The umbilical cord (UC) is a perinatal tissue from which it is possible to isolate mesenchymal stromal cells (MSCs) with a higher proliferation rate and a higher differentiation capacity compared to their adult counterparts. Wharton's jelly (WJ) is a rich source of multipotent and hypoimmunogenic MSCs (WJ-MSCs), which are considered promising candidates for cell therapy of many conditions, including liver diseases.
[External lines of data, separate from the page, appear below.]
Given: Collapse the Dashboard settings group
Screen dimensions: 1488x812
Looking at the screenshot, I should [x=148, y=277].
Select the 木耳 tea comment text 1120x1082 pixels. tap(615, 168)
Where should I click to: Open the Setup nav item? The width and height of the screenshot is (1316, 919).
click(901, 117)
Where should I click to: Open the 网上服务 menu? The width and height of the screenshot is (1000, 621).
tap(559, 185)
Preterm umbilical cord (birth before 37 weeks of gestation) is generally considered a waste product, so its use does not affect ethical issues. Similarly to the full-term UC, it can be considered a valid source of WJ-MSCs, although little is known about their phenotype and differentiation capacity. We aim to show that WJ-MSCs derived from preterm umbilical cords exhibit comparable characteristics to their mature counterparts and, in particular, show a similar ability to differentiate into hepatocyte-like cells and retain hypoimmunogenicity features. Both these aspects may be key in the prospective application of these cells in regenerative medicine.

MATERIAL AND METHODS

Here, we isolated WJ-MSCs from seven prematurely harvested umbilical cords (pWJ-MSCs). We assessed a mesenchymal phenotype and differentiation potential by flow cytometry, immunocytochemistry, and immunofluorescence. A standardized liver differentiation protocol was performed, and the acquisition of the hepatic phenotype was assessed by characterization of hepatic protein expression and functional assays.

RESULTS

We demonstrated that pWJ-MSCs exhibited mesenchymal characteristics, acquired phenotypical and functional features of hepatocytes when induced to differentiate in a specific medium, and maintained the expression of immunomodulatory molecules.

DISCUSSION

This study showed that even if pregnancy has been interrupted before the 22nd week, p-WJ-MSCs had the same differentiative ability as the counterpart derived from the full-term UC, that we have previously demonstrated, and can be considered a valid cellular population for liver cell therapy.